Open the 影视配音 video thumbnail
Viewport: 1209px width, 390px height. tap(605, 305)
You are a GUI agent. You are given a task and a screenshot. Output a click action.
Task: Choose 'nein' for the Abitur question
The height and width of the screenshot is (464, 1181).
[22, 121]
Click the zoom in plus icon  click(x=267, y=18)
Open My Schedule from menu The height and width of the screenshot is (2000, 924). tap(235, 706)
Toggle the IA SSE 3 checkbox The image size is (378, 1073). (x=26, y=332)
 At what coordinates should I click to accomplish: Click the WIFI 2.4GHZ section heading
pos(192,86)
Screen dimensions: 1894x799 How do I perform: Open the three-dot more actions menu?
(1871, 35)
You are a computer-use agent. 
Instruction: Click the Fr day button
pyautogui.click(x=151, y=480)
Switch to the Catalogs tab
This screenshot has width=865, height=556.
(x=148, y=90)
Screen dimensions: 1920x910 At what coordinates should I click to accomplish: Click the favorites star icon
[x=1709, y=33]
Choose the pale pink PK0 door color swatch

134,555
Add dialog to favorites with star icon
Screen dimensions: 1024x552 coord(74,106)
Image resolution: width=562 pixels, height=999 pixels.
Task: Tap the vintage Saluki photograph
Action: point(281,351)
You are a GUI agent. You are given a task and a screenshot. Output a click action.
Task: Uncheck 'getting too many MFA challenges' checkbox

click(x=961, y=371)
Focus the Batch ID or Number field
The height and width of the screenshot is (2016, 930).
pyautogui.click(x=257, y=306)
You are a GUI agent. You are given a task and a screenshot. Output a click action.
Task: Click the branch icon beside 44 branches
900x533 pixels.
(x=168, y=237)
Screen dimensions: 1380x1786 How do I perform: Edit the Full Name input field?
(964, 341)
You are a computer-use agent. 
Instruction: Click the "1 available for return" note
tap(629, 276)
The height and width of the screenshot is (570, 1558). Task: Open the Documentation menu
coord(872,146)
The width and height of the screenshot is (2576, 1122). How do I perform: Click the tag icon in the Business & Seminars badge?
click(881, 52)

......

• Work task
The line with "Screen dimensions: 1380x1786" marks where to start. Transcribe from there through the final line of the records, exactly and with nothing added.

• Answer box
Screen dimensions: 1380x1786 How do I perform: Edit the Full Name input field?
(964, 341)
You are a computer-use agent. 
Instruction: Click the "1 available for return" note
tap(629, 276)
The height and width of the screenshot is (570, 1558). Task: Open the Documentation menu
coord(872,146)
The width and height of the screenshot is (2576, 1122). How do I perform: Click the tag icon in the Business & Seminars badge?
click(881, 52)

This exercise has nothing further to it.